YOUR TASK: Copy out the material word for word, from its very first line through the line that contains "coordinates (1812, 415).", including both of those lines.

DATASET:
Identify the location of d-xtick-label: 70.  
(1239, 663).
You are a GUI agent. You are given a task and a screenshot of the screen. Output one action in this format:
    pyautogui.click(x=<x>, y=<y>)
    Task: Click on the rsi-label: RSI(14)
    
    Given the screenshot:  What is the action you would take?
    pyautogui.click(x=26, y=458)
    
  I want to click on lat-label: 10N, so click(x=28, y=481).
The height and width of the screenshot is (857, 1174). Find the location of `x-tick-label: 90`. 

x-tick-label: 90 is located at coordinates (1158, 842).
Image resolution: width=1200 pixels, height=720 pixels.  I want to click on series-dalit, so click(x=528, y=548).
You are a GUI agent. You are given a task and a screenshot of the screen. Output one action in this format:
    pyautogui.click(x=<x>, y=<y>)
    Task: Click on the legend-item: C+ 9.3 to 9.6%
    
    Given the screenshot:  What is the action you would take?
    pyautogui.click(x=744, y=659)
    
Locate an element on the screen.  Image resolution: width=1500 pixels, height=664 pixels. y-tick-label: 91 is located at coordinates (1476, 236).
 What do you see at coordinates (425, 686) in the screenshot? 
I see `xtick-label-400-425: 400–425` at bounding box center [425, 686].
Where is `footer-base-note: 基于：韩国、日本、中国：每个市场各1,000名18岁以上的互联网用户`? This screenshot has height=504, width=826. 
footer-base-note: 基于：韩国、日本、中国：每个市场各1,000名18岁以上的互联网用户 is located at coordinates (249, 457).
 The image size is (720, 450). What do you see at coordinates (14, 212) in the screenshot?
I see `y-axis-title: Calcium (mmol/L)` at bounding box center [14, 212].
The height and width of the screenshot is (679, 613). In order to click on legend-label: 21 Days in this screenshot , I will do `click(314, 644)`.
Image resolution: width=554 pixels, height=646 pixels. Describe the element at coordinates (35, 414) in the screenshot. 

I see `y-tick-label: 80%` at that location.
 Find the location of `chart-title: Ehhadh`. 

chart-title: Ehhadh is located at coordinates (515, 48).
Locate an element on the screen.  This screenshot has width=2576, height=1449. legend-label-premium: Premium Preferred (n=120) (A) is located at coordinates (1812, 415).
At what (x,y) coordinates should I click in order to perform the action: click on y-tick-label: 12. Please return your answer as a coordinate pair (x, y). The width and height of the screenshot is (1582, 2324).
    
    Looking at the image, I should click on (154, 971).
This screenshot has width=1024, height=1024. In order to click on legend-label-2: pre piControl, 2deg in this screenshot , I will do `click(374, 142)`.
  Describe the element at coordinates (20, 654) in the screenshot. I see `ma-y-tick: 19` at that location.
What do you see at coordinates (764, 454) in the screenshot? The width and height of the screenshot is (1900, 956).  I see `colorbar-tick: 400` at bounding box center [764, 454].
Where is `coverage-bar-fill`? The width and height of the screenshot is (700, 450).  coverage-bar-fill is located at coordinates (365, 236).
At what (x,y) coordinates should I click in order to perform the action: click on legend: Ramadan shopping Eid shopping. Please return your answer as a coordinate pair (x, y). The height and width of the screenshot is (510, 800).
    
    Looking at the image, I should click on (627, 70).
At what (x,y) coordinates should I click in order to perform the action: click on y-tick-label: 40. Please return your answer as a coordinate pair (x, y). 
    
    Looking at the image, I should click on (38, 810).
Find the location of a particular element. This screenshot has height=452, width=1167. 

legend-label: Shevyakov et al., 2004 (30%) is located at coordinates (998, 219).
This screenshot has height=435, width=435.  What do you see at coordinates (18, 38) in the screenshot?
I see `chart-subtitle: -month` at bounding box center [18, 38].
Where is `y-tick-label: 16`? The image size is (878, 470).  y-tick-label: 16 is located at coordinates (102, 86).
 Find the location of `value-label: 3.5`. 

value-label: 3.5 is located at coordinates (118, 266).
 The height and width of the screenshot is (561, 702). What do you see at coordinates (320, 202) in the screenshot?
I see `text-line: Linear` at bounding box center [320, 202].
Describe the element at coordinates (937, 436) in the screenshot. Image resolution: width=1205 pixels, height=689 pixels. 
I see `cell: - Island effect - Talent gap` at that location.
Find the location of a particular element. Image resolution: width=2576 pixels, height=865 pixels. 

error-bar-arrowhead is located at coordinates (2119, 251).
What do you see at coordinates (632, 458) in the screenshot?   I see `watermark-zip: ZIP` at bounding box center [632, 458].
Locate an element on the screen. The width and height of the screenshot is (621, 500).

SOLUTION FOR THIS EXERCISE:
Identify the location of d-xtick-label: 70.  
(1239, 663).
You are a GUI agent. You are given a task and a screenshot of the screen. Output one action in this format:
    pyautogui.click(x=<x>, y=<y>)
    Task: Click on the rsi-label: RSI(14)
    
    Given the screenshot:  What is the action you would take?
    pyautogui.click(x=26, y=458)
    
  I want to click on lat-label: 10N, so click(x=28, y=481).
The height and width of the screenshot is (857, 1174). Find the location of `x-tick-label: 90`. 

x-tick-label: 90 is located at coordinates (1158, 842).
Image resolution: width=1200 pixels, height=720 pixels.  I want to click on series-dalit, so click(x=528, y=548).
You are a GUI agent. You are given a task and a screenshot of the screen. Output one action in this format:
    pyautogui.click(x=<x>, y=<y>)
    Task: Click on the legend-item: C+ 9.3 to 9.6%
    
    Given the screenshot:  What is the action you would take?
    pyautogui.click(x=744, y=659)
    
Locate an element on the screen.  Image resolution: width=1500 pixels, height=664 pixels. y-tick-label: 91 is located at coordinates (1476, 236).
 What do you see at coordinates (425, 686) in the screenshot? 
I see `xtick-label-400-425: 400–425` at bounding box center [425, 686].
Where is `footer-base-note: 基于：韩国、日本、中国：每个市场各1,000名18岁以上的互联网用户`? This screenshot has height=504, width=826. 
footer-base-note: 基于：韩国、日本、中国：每个市场各1,000名18岁以上的互联网用户 is located at coordinates (249, 457).
 The image size is (720, 450). What do you see at coordinates (14, 212) in the screenshot?
I see `y-axis-title: Calcium (mmol/L)` at bounding box center [14, 212].
The height and width of the screenshot is (679, 613). In order to click on legend-label: 21 Days in this screenshot , I will do `click(314, 644)`.
Image resolution: width=554 pixels, height=646 pixels. Describe the element at coordinates (35, 414) in the screenshot. 

I see `y-tick-label: 80%` at that location.
 Find the location of `chart-title: Ehhadh`. 

chart-title: Ehhadh is located at coordinates (515, 48).
Locate an element on the screen.  This screenshot has width=2576, height=1449. legend-label-premium: Premium Preferred (n=120) (A) is located at coordinates (1812, 415).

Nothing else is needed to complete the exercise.